Since Vista's launch, more than 70 major enterprise software makers have released applications compatible with Vista, including Adobe, Citrix, Oracle, Sun, HP, LANDesk and IBM, according to Microsoft. SP1 will also include support for technologies such as flash memory storage and consumer devices that will use the exFAT file system, support for Secure Digital (SD) Advanced Direct Memory Access (DMA) as well as support for Direct3D 10.1
"SP1 is technically important because it will add support for emerging technologies, devices and standards and will address some early end-user feedback, but it's also symbolically significant for enterprises that have temporarily held off evaluating or deploying Vista," Gray pointed out. "After SP1 starts shipping by the major OEMs in Q1, I expect full-scale enterprise adoption to really kick off in mid-2008 -- in line with the natural PC refresh cycle of enterprises."
The Big WU
Technology and tools included in Vista, however, have slightly altered what Microsoft includes in its service packs and when they are deployed. With the addition of the new Windows Update (WU) tool, the software maker no longer relies exclusively on its SPs as the primary method to disseminate system fixes and enhancements.
Instead, Microsoft can use the WU online service to deliver system repairs and other improvements. The new system alleviates the waiting game many enterprises and home users had to withstand as the company rolled its corrections into a single service pack. On Wednesday, Microsoft released an update using WU to improve two separate fixes to bump up Vista's reliability and performance.
"WU makes service packs less important because many important updates will be available long before the SP," Gartner's Silver noted. "But SPs are still important because they mark when the clock starts ticking for the end of support of the previous SP."
With mainstream deployment of the OS already underway, Silver said, it will pick-up after the release of SP1. "Most organizations will still need a few months to test the SP and integrate it into the process."
Among the improvements included in the upcoming SP security, reliability and performance are top priorities.

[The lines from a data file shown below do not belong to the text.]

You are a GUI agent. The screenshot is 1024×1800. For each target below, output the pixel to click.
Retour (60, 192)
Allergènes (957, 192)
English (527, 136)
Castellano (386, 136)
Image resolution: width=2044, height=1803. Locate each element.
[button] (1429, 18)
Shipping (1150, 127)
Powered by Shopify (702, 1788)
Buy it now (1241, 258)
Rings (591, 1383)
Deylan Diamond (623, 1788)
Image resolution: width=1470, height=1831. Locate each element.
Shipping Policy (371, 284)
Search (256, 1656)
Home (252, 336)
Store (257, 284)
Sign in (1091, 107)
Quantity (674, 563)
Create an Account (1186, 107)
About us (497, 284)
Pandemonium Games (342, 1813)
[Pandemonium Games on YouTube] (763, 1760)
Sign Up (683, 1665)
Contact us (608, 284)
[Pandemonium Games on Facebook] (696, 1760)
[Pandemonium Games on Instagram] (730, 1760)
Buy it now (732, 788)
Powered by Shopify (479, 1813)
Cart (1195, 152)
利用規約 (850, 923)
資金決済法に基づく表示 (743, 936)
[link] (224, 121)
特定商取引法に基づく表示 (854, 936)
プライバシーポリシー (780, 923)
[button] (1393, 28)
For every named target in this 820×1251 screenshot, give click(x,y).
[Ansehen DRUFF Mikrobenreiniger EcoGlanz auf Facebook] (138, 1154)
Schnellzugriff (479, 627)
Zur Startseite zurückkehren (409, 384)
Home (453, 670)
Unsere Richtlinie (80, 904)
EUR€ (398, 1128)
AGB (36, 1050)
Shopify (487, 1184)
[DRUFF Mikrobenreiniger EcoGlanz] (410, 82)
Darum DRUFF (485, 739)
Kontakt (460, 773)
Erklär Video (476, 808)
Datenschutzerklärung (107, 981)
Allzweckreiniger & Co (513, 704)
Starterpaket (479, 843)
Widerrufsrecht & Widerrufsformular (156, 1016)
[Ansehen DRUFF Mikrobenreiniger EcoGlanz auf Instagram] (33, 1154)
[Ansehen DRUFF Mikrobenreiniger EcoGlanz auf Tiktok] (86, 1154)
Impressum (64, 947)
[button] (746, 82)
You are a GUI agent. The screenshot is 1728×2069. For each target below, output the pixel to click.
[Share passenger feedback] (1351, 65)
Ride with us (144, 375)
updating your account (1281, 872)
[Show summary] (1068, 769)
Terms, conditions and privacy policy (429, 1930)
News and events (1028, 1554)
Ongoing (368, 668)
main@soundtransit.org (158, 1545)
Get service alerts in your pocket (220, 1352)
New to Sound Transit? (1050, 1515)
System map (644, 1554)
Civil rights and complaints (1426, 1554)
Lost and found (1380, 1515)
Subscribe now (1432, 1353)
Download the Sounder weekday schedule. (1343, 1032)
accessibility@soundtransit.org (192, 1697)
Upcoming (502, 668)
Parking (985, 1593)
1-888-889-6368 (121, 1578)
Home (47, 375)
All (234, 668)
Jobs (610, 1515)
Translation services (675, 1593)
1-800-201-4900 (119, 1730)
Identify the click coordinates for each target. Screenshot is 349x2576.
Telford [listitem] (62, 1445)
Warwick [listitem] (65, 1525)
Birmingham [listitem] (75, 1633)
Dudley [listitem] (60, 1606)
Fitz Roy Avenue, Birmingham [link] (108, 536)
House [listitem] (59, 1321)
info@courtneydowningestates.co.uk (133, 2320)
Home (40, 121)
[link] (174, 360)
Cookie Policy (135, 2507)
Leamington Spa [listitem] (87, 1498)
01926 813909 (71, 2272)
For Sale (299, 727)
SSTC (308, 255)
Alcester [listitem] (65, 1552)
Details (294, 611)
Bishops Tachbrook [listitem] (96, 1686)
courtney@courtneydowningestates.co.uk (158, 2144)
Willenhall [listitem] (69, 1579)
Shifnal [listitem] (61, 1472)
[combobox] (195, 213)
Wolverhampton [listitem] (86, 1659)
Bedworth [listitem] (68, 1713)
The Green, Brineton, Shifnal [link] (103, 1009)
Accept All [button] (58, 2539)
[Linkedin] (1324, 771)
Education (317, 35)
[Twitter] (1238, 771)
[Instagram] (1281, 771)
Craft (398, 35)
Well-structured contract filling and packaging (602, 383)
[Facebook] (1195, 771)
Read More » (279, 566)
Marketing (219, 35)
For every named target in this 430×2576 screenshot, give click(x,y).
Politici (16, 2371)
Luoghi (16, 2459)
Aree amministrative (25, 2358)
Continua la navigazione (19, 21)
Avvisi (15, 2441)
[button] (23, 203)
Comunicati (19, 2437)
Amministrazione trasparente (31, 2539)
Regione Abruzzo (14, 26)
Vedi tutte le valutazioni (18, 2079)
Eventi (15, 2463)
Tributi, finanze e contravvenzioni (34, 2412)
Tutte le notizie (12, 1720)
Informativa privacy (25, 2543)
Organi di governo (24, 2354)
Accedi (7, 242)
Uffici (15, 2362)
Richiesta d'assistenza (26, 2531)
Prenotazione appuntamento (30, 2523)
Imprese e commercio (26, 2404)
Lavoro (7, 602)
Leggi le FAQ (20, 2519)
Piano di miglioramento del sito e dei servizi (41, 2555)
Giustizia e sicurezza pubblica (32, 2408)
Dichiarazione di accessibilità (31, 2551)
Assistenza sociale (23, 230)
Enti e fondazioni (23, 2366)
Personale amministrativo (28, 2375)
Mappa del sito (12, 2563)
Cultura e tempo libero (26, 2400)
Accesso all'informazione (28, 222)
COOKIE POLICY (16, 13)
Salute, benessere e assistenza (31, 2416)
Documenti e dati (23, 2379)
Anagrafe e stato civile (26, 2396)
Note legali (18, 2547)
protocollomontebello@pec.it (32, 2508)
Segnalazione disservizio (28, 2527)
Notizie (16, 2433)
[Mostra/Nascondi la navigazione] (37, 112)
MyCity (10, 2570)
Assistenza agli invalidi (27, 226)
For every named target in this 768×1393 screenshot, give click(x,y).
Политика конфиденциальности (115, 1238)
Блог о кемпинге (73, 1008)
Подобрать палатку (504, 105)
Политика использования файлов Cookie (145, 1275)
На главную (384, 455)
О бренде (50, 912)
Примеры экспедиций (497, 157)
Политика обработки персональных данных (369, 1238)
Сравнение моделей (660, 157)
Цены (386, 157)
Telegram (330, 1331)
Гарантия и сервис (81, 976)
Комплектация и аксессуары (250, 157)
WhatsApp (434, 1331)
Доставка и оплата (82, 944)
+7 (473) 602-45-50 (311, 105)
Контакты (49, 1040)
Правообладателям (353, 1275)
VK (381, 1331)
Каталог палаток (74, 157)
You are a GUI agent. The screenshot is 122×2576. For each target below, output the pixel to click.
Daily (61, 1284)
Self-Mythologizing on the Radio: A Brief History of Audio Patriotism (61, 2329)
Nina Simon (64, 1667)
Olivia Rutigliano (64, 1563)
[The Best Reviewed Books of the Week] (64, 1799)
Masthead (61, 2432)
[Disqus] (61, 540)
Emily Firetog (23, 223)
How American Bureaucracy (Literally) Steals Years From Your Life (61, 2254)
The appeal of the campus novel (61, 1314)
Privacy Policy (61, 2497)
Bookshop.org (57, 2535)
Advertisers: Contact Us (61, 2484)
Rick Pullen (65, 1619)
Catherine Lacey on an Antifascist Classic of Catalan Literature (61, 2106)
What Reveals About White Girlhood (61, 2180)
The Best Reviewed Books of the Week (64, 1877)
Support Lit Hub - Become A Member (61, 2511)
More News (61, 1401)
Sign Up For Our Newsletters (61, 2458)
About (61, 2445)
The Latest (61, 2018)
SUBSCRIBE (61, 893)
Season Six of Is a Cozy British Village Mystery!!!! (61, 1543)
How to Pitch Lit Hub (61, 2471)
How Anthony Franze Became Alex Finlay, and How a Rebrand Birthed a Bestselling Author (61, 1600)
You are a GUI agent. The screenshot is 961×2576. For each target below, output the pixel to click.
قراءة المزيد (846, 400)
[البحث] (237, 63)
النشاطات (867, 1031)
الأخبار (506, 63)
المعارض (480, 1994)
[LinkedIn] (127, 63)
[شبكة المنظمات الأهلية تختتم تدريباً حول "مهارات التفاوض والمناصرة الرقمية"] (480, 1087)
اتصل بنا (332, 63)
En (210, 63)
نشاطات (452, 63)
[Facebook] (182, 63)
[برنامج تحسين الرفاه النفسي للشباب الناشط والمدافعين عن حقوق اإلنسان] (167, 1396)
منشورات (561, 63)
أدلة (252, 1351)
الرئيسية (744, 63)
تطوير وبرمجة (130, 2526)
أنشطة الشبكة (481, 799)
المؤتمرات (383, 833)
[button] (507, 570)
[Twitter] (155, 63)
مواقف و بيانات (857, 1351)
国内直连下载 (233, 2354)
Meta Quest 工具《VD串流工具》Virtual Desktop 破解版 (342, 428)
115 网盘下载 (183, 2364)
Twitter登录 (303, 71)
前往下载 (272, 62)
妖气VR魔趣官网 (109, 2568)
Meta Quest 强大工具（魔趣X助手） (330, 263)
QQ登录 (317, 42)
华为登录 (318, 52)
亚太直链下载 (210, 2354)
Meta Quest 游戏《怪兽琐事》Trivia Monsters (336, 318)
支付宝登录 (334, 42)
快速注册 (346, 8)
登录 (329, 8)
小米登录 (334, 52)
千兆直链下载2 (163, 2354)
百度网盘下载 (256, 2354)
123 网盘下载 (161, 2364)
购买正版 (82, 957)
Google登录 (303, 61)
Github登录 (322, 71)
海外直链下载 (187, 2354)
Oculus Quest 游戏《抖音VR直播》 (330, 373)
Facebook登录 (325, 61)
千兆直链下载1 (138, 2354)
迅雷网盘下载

Users frustrated with Vista's sometimes sluggish performance may see a boost after installing the SP. It's designed to improve the speed of extracting and copying files and shorten the time needed to switch from "Hibernate" and "Resume" modes to become active. Domain-joined PCs will function more quickly when operating off the domain.
On the security front, SP1 will provide security software vendors with a more secure method to communicate with Windows Security Center. It will include application programming interfaces (APIs) by which third-party security and malicious software detection applications can work with kernel patch protection on x64 versions of Vista. The API, Microsoft said, will help ISVs develop software that extends the functionality of the Windows kernel on x64 computers without disabling or weakening the protection offered by kernel patch protection.
SP1 will also improve the security of running RemoteApp programs and desktops by allowing Remote Desktop Protocol files to be signed, thus allowing users to differentiate user experiences based on the publisher's identity.
In terms of reliability, Microsoft said it continues to look at some of the most common causes of crashes and hangs in order to give users a more consistent experience. In this category, many of the planned improvements will specifically address issues identified in feedback provided by the Windows Error Reporting tool.
The service pack, Microsoft said, will improve reliability and compatibility of the OS when used with cutting-edge graphics cards in several scenarios and configurations as well as bump up reliability in networking configuration scenarios and for systems upgraded from Windows XP to Vista. Laptops used in conjunction with external displays will be more reliable as well. Vista will provide more compatibility with printer drivers. SP1 will also increase reliability and performance as the OS moves from sleep to active use and vice versa, according to Microsoft.